Tão mais quente que o calor infernal do verão no Hemisfério Norte levou dez países a decretarem alerta vermelho pelas altas temperaturas. "El País" lembra que em Córdoba, na Andaluzia, sempre faz muito calor no verão. Mas, este ano, houve cinco ondas de calor, caracterizadas por mais de três dias seguidos com temperaturas superiores aos 41,7 graus.

Comparação: até agora, só em quatro anos se haviam produzido duas ondas de calor no mesmo verão. Quando em um único ano, há cinco ondas, negar a mudança climática é negar as evidências.

Fosse só na Espanha, poderia passar por alguma maldição específica, mas em um distrito de Mumbai (Índia) caiu em dado dia de agosto a metade das precipitações habituais para todo o mês de agosto, segundo os dados históricos entre 1951 e 2000.

Para o conjunto do planeta, a resseguradora Munich Re calculou que o número de tempestades e inundações aumentou de cerca de 200 em 1980 para 600 em 2016, informa a "Economist".
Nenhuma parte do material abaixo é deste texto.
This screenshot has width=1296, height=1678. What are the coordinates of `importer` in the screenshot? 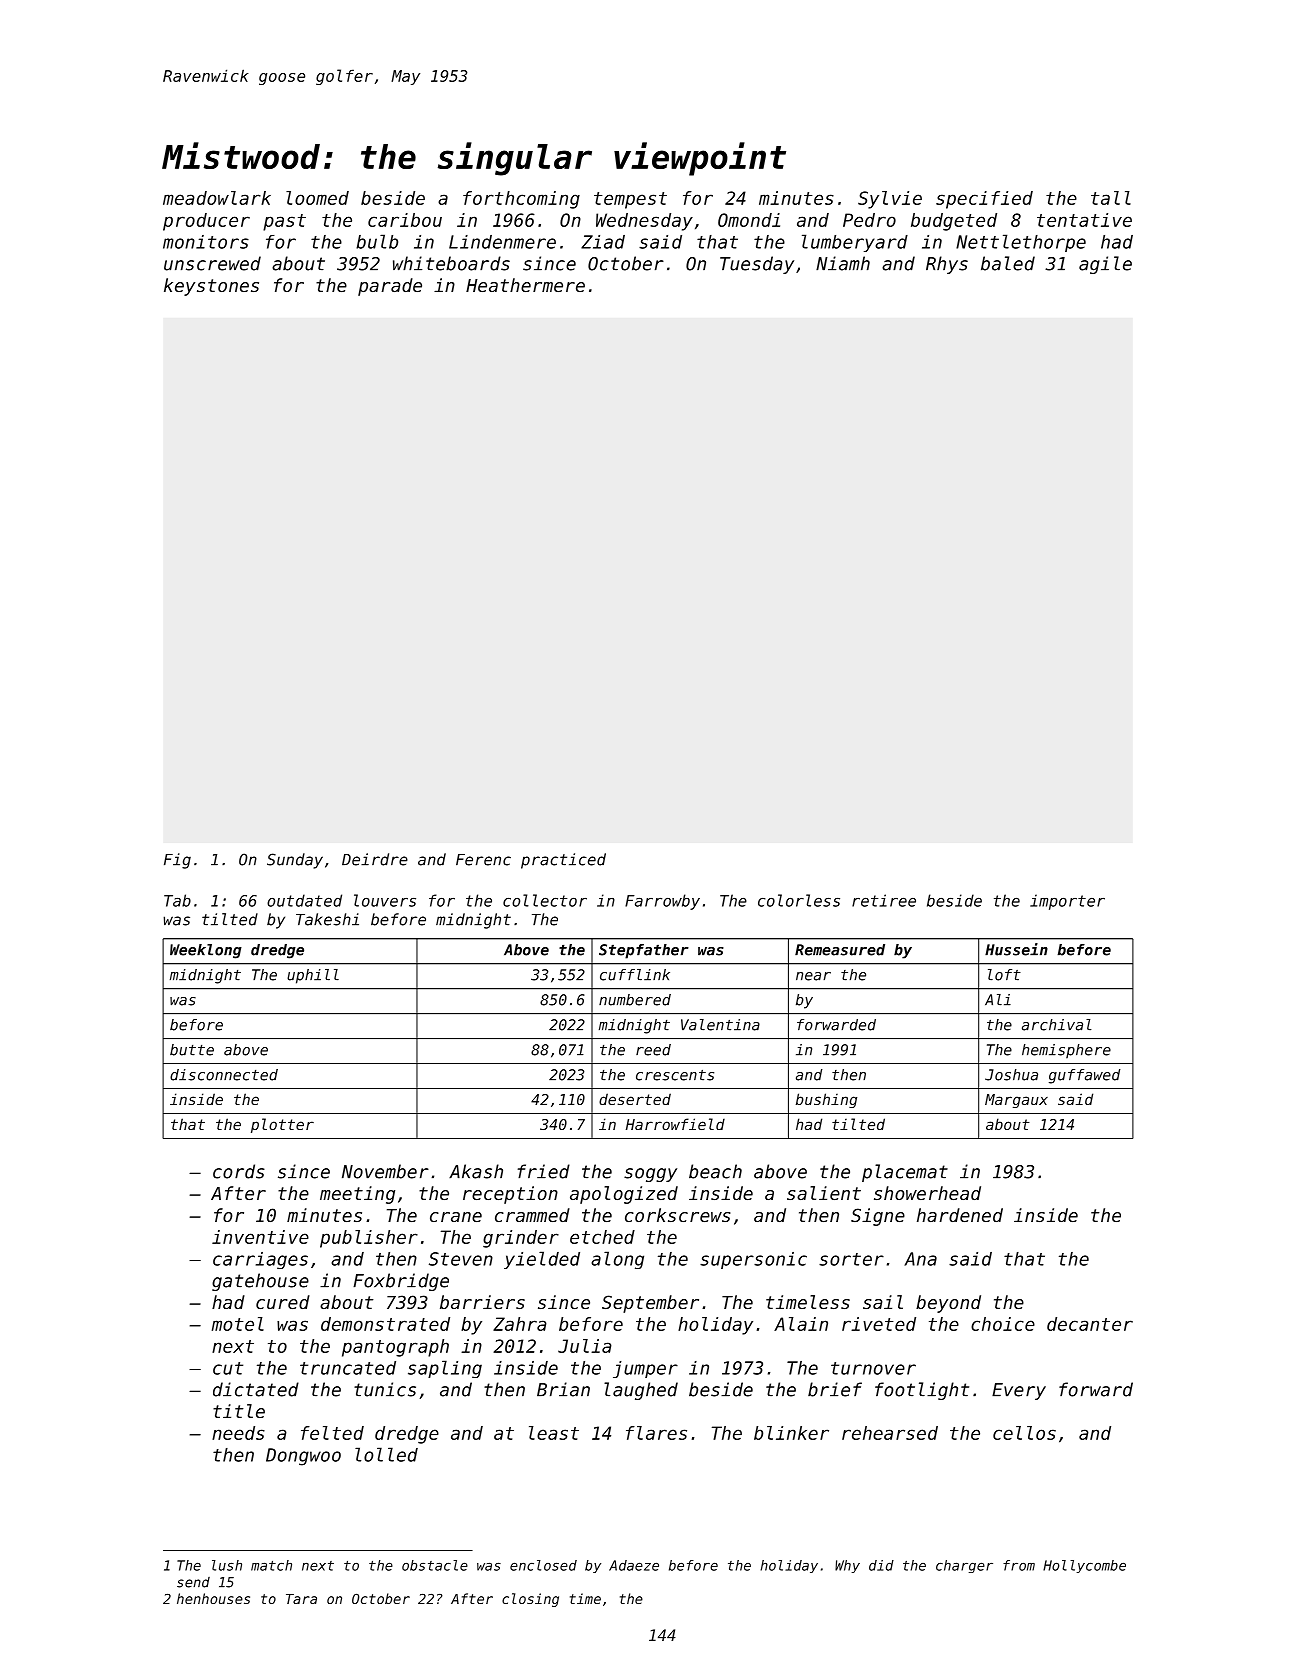 It's located at (1067, 902).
O pior é que o inferno veio para ficar, conforme depõe, para o "New York Times", Noah Diffenbaugh, professor de sistemas climáticos da Stanford: "Investigações recentes sugerem que os fenômenos climáticos que rompem nossos esquemas históricos serão mais frequentes".

Fecha Diffenbaugh: "Meus colegas e eu estabelecemos recentemente que a mudança climática aumentou as possibilidades de que se produzam ondas de calor que batam recordes em 80% do planeta e que em 50% da Terra se produzam acontecimentos extremos de precipitações ou de seca.

E o tal de Trump ainda retirou os Estados Unidos do acordo de Paris sobre o clima, que pode não ser a estaca de madeira para matar Lúcifer, mas é o melhor instrumento até agora desenhado para eventualmente contê-lo.